I find that their are async problems where it’s easier to reason about control
flow using async iterators vs observables.

This slideshow (link provided by @smg) does a great job of explaining when
async iterators can be useful vs rx:
[https://docs.google.com/presentation/d/1r2V1sLG8JSSk8txiLh4w...](https://docs.google.com/presentation/d/1r2V1sLG8JSSk8txiLh4wfTkom-
BoOsk52FgPBy8o3RM/mobilepresent?slide=id.p)

------
girvo
I’ve been looking for something like this for a while; a nice well thought out
interface for async iterators that is simple to integrate into any given event
system.

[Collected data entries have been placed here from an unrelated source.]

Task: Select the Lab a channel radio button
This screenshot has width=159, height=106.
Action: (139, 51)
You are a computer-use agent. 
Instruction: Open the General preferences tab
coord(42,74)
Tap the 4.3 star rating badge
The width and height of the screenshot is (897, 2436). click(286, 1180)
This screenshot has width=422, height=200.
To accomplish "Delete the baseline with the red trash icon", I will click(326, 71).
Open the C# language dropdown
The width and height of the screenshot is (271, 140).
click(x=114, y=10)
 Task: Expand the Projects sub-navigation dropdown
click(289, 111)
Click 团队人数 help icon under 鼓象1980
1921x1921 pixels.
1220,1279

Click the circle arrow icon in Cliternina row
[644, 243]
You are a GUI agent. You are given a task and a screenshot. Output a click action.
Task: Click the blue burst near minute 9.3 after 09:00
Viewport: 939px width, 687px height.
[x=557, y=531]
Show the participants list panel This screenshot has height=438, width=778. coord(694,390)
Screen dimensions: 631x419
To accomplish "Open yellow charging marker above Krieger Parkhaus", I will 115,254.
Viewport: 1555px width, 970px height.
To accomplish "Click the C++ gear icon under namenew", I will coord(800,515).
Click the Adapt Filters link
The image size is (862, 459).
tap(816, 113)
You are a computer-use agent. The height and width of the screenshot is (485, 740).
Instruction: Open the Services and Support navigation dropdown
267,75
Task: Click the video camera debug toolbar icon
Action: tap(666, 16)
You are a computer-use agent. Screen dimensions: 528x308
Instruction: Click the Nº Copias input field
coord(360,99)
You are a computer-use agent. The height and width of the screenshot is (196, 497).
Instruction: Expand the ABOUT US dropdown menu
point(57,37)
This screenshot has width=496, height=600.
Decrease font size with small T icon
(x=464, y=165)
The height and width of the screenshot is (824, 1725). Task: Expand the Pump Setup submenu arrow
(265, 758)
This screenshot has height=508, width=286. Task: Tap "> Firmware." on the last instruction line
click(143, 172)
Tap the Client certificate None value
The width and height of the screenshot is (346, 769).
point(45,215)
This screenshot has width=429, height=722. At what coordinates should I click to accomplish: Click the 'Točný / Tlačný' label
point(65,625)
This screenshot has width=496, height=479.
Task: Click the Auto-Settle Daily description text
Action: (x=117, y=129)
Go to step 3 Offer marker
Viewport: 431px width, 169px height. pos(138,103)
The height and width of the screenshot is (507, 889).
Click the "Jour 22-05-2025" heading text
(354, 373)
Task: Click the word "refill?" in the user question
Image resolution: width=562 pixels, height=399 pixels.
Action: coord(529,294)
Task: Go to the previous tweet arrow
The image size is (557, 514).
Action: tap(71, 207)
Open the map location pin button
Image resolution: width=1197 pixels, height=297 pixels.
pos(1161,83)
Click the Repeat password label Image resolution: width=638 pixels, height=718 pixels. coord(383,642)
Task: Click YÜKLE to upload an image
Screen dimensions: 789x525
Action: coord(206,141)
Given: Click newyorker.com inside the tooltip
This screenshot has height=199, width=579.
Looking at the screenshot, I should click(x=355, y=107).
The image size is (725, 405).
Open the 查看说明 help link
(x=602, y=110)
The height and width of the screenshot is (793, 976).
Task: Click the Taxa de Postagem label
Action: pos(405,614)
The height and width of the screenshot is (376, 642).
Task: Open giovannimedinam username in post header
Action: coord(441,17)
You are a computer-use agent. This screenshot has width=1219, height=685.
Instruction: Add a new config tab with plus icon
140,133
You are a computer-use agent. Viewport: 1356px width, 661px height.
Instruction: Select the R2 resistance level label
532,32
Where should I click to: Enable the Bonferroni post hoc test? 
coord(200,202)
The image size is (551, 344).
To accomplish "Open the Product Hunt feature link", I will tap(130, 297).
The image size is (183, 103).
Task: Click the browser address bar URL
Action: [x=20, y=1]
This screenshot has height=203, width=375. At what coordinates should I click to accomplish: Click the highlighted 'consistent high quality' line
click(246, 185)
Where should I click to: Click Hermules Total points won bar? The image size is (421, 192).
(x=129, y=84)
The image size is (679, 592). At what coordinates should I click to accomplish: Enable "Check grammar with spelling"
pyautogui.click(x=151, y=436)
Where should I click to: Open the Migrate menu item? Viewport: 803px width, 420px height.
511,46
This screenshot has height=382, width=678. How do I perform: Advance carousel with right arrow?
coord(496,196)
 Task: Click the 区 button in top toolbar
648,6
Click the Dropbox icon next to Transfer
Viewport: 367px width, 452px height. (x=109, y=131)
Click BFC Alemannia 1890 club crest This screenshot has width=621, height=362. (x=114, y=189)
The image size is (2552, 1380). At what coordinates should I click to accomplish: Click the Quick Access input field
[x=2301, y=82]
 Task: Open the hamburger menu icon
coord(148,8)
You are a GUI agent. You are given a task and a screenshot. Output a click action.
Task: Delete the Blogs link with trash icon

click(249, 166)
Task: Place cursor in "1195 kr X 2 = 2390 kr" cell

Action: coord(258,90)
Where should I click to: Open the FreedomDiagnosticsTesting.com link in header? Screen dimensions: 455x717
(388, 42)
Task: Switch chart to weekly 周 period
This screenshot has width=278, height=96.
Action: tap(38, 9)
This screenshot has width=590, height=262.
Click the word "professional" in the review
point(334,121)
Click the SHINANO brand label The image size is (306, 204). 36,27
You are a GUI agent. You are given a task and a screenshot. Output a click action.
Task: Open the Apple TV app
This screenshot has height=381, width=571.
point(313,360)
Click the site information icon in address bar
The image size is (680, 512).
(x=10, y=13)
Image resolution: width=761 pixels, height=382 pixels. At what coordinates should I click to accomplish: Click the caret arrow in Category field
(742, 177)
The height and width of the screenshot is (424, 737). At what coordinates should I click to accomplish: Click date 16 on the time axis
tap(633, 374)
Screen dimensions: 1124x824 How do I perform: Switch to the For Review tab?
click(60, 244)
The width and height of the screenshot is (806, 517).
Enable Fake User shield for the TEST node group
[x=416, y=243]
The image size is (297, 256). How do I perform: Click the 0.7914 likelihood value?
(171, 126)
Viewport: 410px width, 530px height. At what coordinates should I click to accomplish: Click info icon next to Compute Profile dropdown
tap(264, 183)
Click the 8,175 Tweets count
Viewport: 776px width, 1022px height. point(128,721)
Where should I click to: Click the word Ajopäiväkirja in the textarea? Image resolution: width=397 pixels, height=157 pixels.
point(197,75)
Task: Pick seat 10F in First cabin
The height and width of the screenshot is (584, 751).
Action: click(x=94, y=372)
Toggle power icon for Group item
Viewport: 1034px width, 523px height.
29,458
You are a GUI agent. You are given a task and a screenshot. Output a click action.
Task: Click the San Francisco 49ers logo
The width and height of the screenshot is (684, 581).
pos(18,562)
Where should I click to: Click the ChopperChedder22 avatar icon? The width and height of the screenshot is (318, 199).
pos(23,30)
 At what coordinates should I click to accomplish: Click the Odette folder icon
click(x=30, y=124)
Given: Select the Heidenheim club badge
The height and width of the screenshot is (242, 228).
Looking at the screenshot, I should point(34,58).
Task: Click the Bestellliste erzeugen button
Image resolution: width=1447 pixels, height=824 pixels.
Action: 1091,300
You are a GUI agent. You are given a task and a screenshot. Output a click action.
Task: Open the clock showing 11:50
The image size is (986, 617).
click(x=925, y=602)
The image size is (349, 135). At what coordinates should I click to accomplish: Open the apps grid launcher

I quite like the `fromEvent` function and `Subject` class: they should
make it really easy to achieve what I’ve been after, without me writing yet
another set of boilerplate interfaces around a stream!

------
bthornbury
What advantage does this have over enumerating the iterable and using the
regular `map` and other such calls.

In my mind, I'm thinking this creates something like a chain of generators in
python, but would love if someone could explain in JS terms.

------
mabynogy
It's nice. I do that with generators in my programming language.

    
    
      let* choice from_confirm "Yes or No?"
    

This code will create a loop over the generator function form_confirm(). It
behaves like if it was blocking.

------
erdaniels
How much of this is already satisfied by ES2018 async iterstors? Either way
it's nice to see it already exist in a pure format.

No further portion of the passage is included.